I am 38 and I have had chronic diaherra for awhile and have googled for an answer. My story was i got to the point where I couldn't eat and lost weight quickly. Went and got a colonospcy and it came back clean. I sucked it up and went to the ER and found an inflamed appendix. Had that removed and issues got better but still remained. Finally got diagnosed with EPI after a few stool test. My CT Scan is showing no issues with my pancreas. My GI Dr is saying they are seeing increase of younger people with this likely due to our diets.

@hopethereisnothing

I’m 49 and I’ve been going through this for 6 years now. Shuffled from doctor to doctor, all blood and fecal tests point to EPI, except the perfect pancreas. Creon did nothing, and in the first years it almost seemed to come and go. They kept going back to maybe a 20 year old gastric bypass as well. This year, I had such terrible pain I was hospitalized with “acute pancreatitis”. Once again tests showed elevated levels, but no cause found.

Okay here’s the part where I caveat a moment… in these last years I’ve been having multiple none related issues pop up, all that are equally frustrating because all with no known cause. So my primary doctor who also is frustrated and I have been researching and brainstorming, and have 2 possible reasons that we are in the early stages of getting diagnostic tests done. The first is an often unrecognized EPI “mimic” from Vagus Nerve damage. I had multiple neurologists say that’s not a thing, but there is a lot of research on it on the NIH and other reputable sites. The other diagnosis possibility, for me at least, is a genetic condition (not hereditary I don’t think) called hATTR. It has multiple components including cardiac, kidney, musculoskeletal, neurological, and eye related diseases. Both are treatable… so hope is good. Though I may have taken too long to figure it this out for me, look into it and don’t be discouraged.

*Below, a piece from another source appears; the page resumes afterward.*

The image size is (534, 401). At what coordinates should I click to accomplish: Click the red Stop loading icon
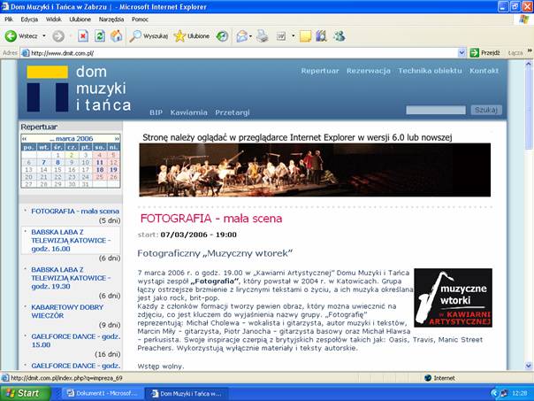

I’ve been my own advocate, cheerleader, and researcher for years. After so many years of this I’m exhausted, and wasting away, and am not sure if anything will matter by the time it gets diagnosed now. But I have been at this for almost a decade, I’d think, if I paid closer attention early on. Before this I was pretty vibrant and attractive, and now I look like a skeleton… I’m 49 years old! I have two young kids, and I’m almost positive I’m going to die in the next year. I honestly can only hope that some definite diagnosis might happen before then in case it is genetic, then maybe my kids might not have this same hell to go through, and maybe neither will you, if this out of left field idea helps you. Good luck- and FIGHT!

@hopethereisnothing

I am only 38 and have EPI. It's hard dealing with it. All my blood work is normal and CT scan was normal. My Glucose was high but I wasn't fasting when they took the test. It's hard dealing with this. My GIndr said more and more younger people are getting this likely from the junk in diets. My stool elstate test was 200 when I was diagnosed. It's now over 800 on creon.